Lufthansa play havoc with soloist’s flight

Lufthansa play havoc with soloist’s flight

main

norman lebrecht

August 19, 2017

From Marshall Marcus, CEO of the EUYO:

KAFKA RULES AT LUFTHANSA! A wonderful few hours trying to get Christian Lindberg to his EUYO rehearsal and concert tomorrow in Bolzano.

 

Lufthansa cancel his Stockholm Munich flight today at little notice and without asking him, book him on a flight 24 hours later which is no use to him. There is not a single Lufthansa person in the airport to talk to, no one on the phone at Lufthansa, and the lovely lady at SAS in Stockholm explains that without talking to Lufthansa she cannot change his flight.

So on to Specialised Travel where the wonderful Nichole puts a hold on a better flight today, but hey presto, we can’t buy the ticket until the previous coupon is closed. The airport say we can’t close it at the airport and Lufthansa, who we get on the phone eventually, says we can’t change it on the phone. By this time Christian has missed the new flight and some Lufthansa idiots say there is no more space on it anyway (not true as we have a hold on the seats through Specialised). So we fire Lufthansa and very speedily and easily buy an SAS ticket online.

So, end of the saga? Not so quick: as Specialised say, if the outward coupon on the Lufthansa flight is not closed before tomorrow morning’s outbound flight then Christian also loses his return to Stockholm. So now Christian is told by us to go back to the Lufthansa check-in desk and argue the case with non-existent Lufthansa staff. Lufthansa WHAT ARE YOU DOING?!!!!!!!!

 

Comments

  • Tom Moore says:

    At least the USA does not seem to be to blame.

  • lachera says:

    Conductors and soloists are cutting it a bit too close.

  • BillG says:

    It happens to common people, too.

  • Edgar says:

    Lufthansa is too occupied with taking over bankrupt Air Berlin, and thus is unable and unwilling to assist traveling musicians. Not much good to be expected for the future.

  • Anon says:

    All airlines today are more or less the same and have the same shitty way of doing business. The differences between them come down to flight plan on the desired route and the quality of the airports traveling in-between.

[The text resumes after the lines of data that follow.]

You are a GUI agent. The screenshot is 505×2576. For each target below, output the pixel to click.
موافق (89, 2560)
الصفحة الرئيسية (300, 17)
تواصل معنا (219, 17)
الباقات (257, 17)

    Customer service is ridiculous, telephone lines are robotic, and humans on the other end either not available or outright mentally challenged.
    Exceptions apply, occasionally you run into sane people with a brain and a heart, who need no MBA degree to understand, that passengers are humans, not freight objects.
    But those are rare.

  • Anon says:

    Difference here comes down to the local airline having humans on location, the remote one not. (SAS in Stockholm)
    Had the journey been Frankfurt-Stockholm on SAS, the story would have been the same but with reversed roles.

  • William Osborne says:

    Lufthansa did exactly the same thing to my wife. According to EU law, they must compensate the affected passenger. We made a claim. They simply ignored it.